Bonn. Wenn der Bonner SC am Sonntag Hannover 96 in der ersten Runde des DFB-Pokals empfängt, treffen Amateurkicker auf Profis. Aber was machen die Amateure, wenn Sie nicht auf dem Rasen stehen?

Rolf Töpperwien, 2010 zurückgetretene Reporterlegende des ZDF und der erste Journalist, der es mit Mikro bis in die Kabine eines Bundesligisten schaffte, wusste viel. Zu jedem Schiedsrichter kredenzte „Töppie“ dem TV-Publikum den Heimatverein. Und wenn die Bundesligisten im Pokal in der fußballerischen Provinz zu Gast waren, hatte sich der Mann, der mit 1444 Fußballreportagen gelistet ist, sogar penibelst auf die Amateurvereine vorbereitet.
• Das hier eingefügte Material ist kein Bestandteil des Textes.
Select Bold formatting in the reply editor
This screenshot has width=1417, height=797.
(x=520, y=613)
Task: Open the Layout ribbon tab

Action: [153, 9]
Kein Beruf, den er nicht recherchiert hätte – Bäckermeister flankt auf Damenunterwäscheverkäufer.

Mal angenommen, Töpperwien wäre noch aktiv. Zudem angenommen, er würde am Sonntag über das DFB-Pokalspiel des Bonner SC gegen Hannover 96 berichten. Was würde er über die Berufe und Studienfächer der BSC-Spieler erzählen? Trainer Daniel Zillken betont schließlich immer wieder den Amateurstatus seiner Mannschaft, die sich auch in der Liga oft mit Profis messen muss.
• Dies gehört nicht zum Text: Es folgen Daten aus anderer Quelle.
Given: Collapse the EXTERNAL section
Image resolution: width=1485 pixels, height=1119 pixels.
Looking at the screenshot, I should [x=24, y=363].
Ein heiteres Berufe-Verraten der vermeintlichen BSC-Startelf (und einiger Ersatzspieler) für Sonntag:

  • Torhüter Alex Monath muss sich wohl keine Sorgen um seine Zukunft nach dem Fußball machen. Der ehemalige Keeper von Viktoria Köln ist Stadtinspektoranwärter bei der Stadt Düren und strebt, durchaus vergleichbar mit seinem sachlichen Torwartspiel, eine solide Beamtenkarriere an.
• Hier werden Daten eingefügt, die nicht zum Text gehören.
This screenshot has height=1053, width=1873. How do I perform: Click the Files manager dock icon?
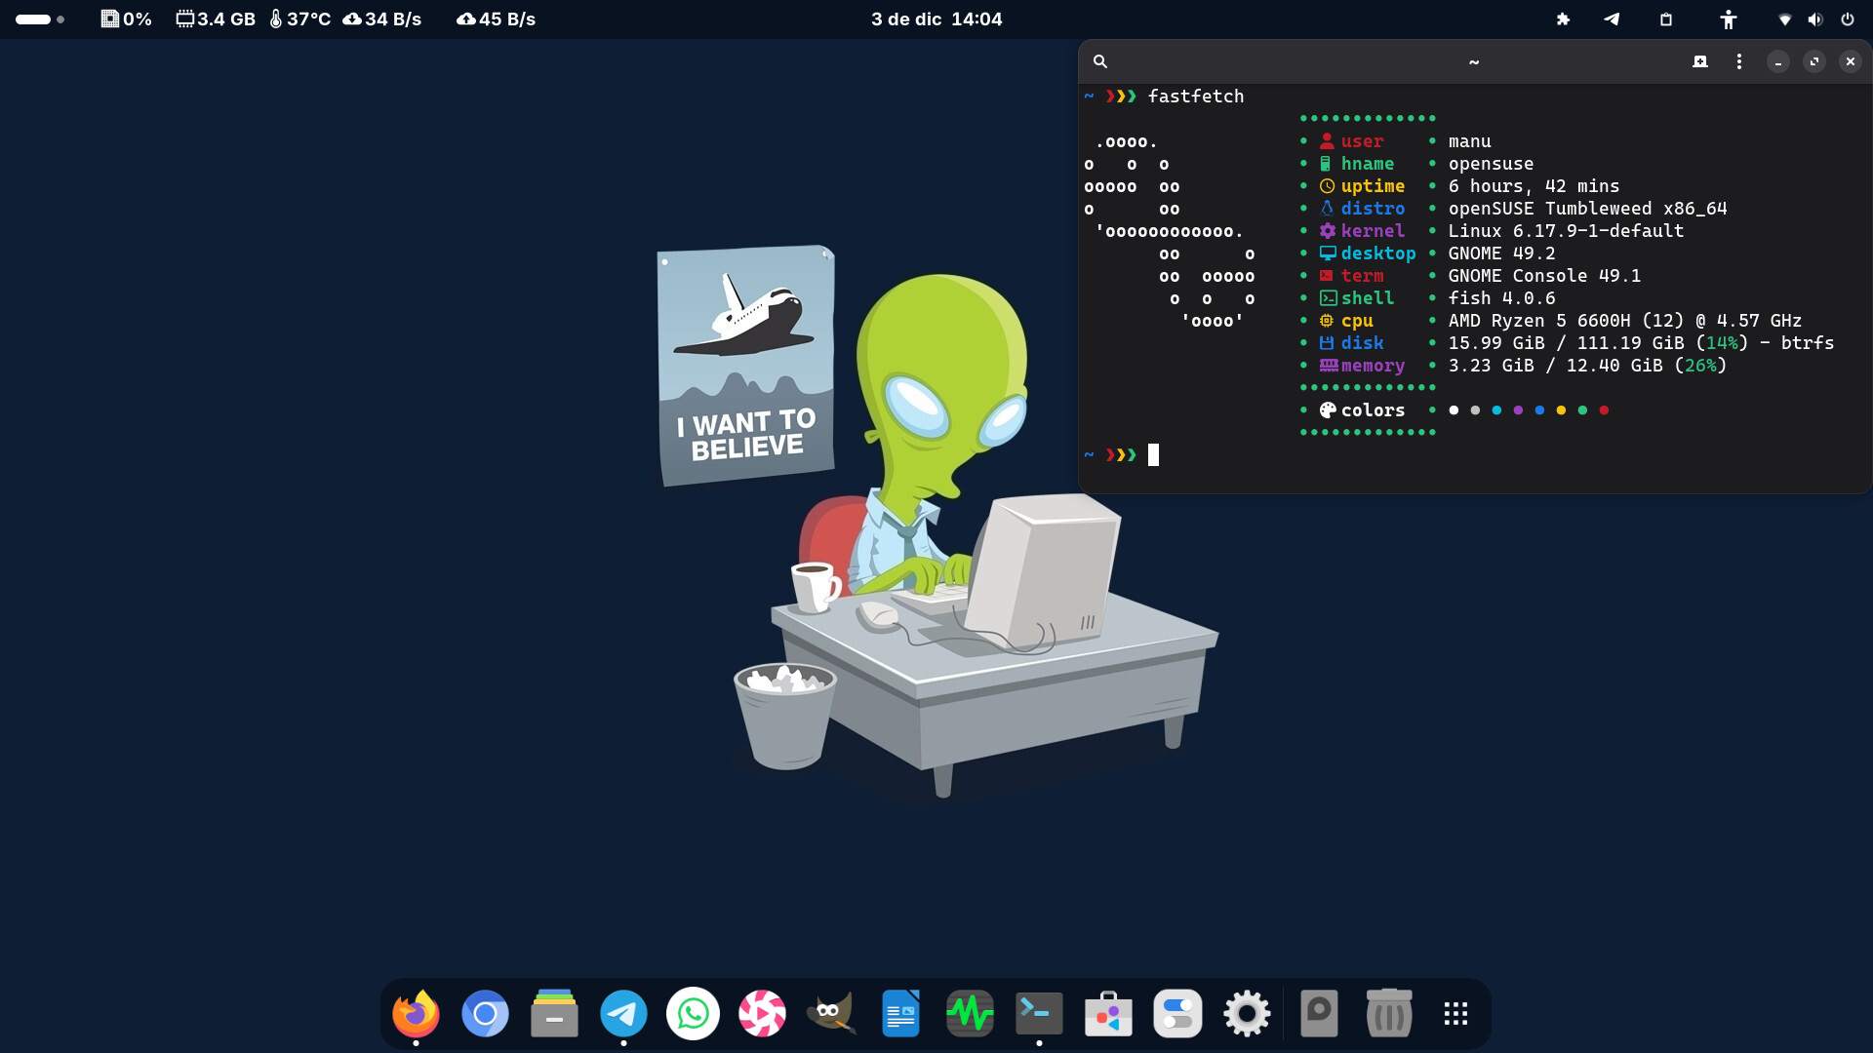554,1014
  • Dagegen steckt Adis Omerbasic, mit starken Sprints und brauchbaren Flanken auf der rechten Abwehrseite auffällig geworden, noch in der Orientierungsphase. Berufswunsch also offen, Profikarriere noch nicht ganz vom Tisch.
  • Innenverteidiger Sebastian Spinrath, der für die Zillken-Elf das wichtige 1:1 beim Wuppertaler SV erzielte, ist auf der Suche nach einem Ausbildungsplatz in einem technischen Beruf. Er beantwortet die Frage nach dem Berufswunsch sehr klassisch: Feuerwehrmann.
  • Spinraths Nebenmann Nico Perrey ist an der Universität seiner Heimatstadt Bielefeld eingeschrieben. Studienfach: Wirtschaftswissenschaften.
  • Ugur Dündar, der auf der linken Seite die Bonner Abwehrkette komplettiert, arbeitet als selbstständiger Gastronom.
  • „Sport und Leistung“ lautet das Studienfach von Kris Fillinger an der Sporthochschule in Köln. Der defensive Mittelfeldspieler machte zuletzt Connor Krempicki das Leben schwer und hat richtig Bock auf Hannover. Die Fächer Sport und Leistung sollten ihn beflügeln.
  • Sein Partner auf der Sechserposition, Dario Schumacher, arbeitet im Rahmen seines dualen Studiums Business und Sportmanagement für einen Golfclub in Gelsenkirchen.
  • Mehr oder weniger mit Finanzen hat die offensive Mittelfeldreihe des BSC zu tun. Sebastian Hirsch wacht als Controller mit über die Geldein- und -ausgänge der Bayer 04 Leverkusen Fußball GmbH.
  • Marcel Kaiser ist Trainee bei einer großen Finanzberatungsgesellschaft.
  • Dagegen investiert Bonns zentraler Mittelfeldakteur Vojno Jesic, dessen Ideen am vergangenen Freitag die Hintermannschaft des KFC Uerdingen durchaus ins Schwitzen brachten, seine Zeit ausnahmslos inseine Karriere als Fußballer.
  • Neuzugang Lars Lokotsch, BSC-Siegtorschütze gegen Uerdingen, ist während des Semesters in der Bonner Universität anzutreffen. Der 21-Jährige widmet sich dem Studium der Volkswirtschaft.
  • Eine ähnliche Karriereplanung hat Joran Sobiech, der sowohl in Wuppertal als auch gegen den KFC Uerdingen als Einwechselspieler die Deckung des BSC stabilisierte. Der jüngere Bruder von St. Pauli-Profi Lasse Sobiech hat in Köln die Studienfächer Wirtschaftswissenschaften und Sport belegt.
  • Ganz auf die Karte Fußball setzen (noch) die Angreifer David Bors und Daniel Somuah. Letzterer jobbt zudem in einer Fußballschule.